Problem details:
Copy the items below word for word, leaving out the pictures.

-.-.-

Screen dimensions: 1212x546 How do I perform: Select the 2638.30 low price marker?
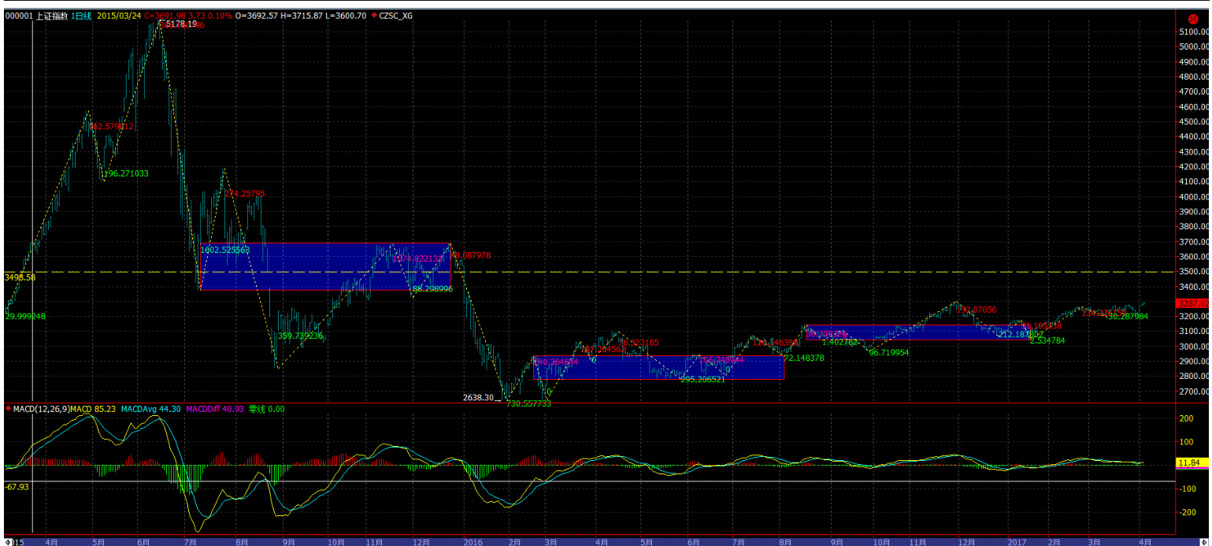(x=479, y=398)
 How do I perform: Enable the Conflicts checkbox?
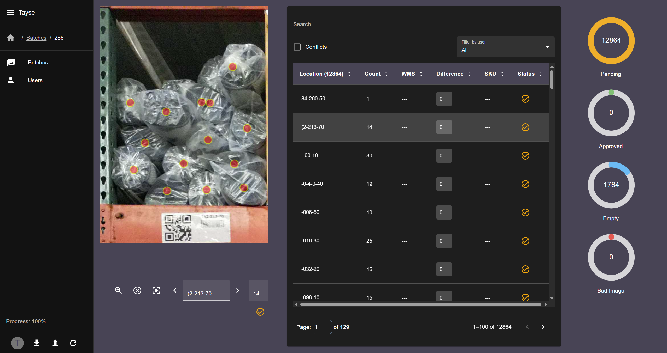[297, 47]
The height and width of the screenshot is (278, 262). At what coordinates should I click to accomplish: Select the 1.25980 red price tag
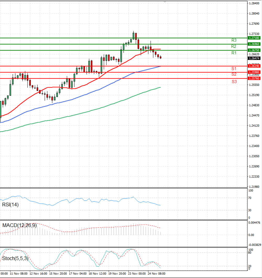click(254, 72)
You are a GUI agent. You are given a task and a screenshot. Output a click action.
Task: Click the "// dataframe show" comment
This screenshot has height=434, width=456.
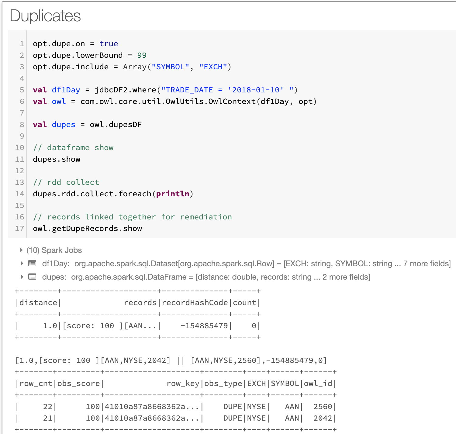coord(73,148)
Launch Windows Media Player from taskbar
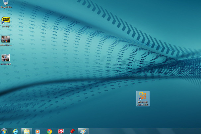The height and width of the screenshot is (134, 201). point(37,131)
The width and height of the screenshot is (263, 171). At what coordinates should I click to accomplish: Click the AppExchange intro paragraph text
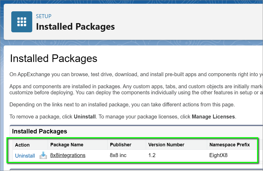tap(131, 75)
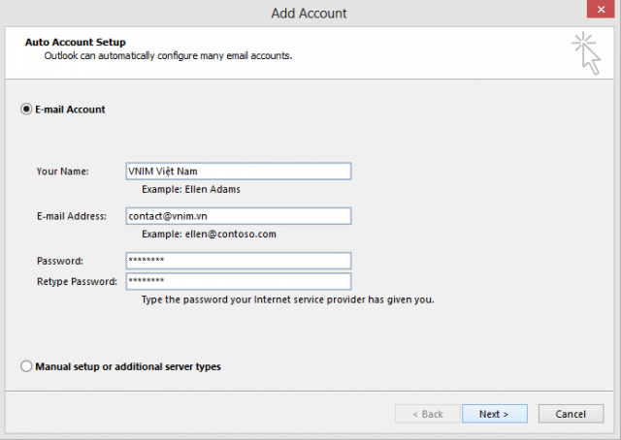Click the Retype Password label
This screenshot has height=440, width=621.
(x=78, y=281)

-.-.-

Final answer:
Screen dimensions: 1212x546 How do I perform: Select the 2638.30 low price marker?
(x=479, y=398)
 How do I perform: Enable the Conflicts checkbox?
[297, 47]
The height and width of the screenshot is (278, 262). At what coordinates should I click to accomplish: Select the 1.25980 red price tag
click(254, 72)
You are a GUI agent. You are given a task and a screenshot. Output a click action.
Task: Click the "// dataframe show" comment
This screenshot has height=434, width=456.
coord(73,148)
Launch Windows Media Player from taskbar
The height and width of the screenshot is (134, 201). point(37,131)
The width and height of the screenshot is (263, 171). At what coordinates should I click to accomplish: Click the AppExchange intro paragraph text
tap(131, 75)
Click the Retype Password label
This screenshot has height=440, width=621.
(x=78, y=281)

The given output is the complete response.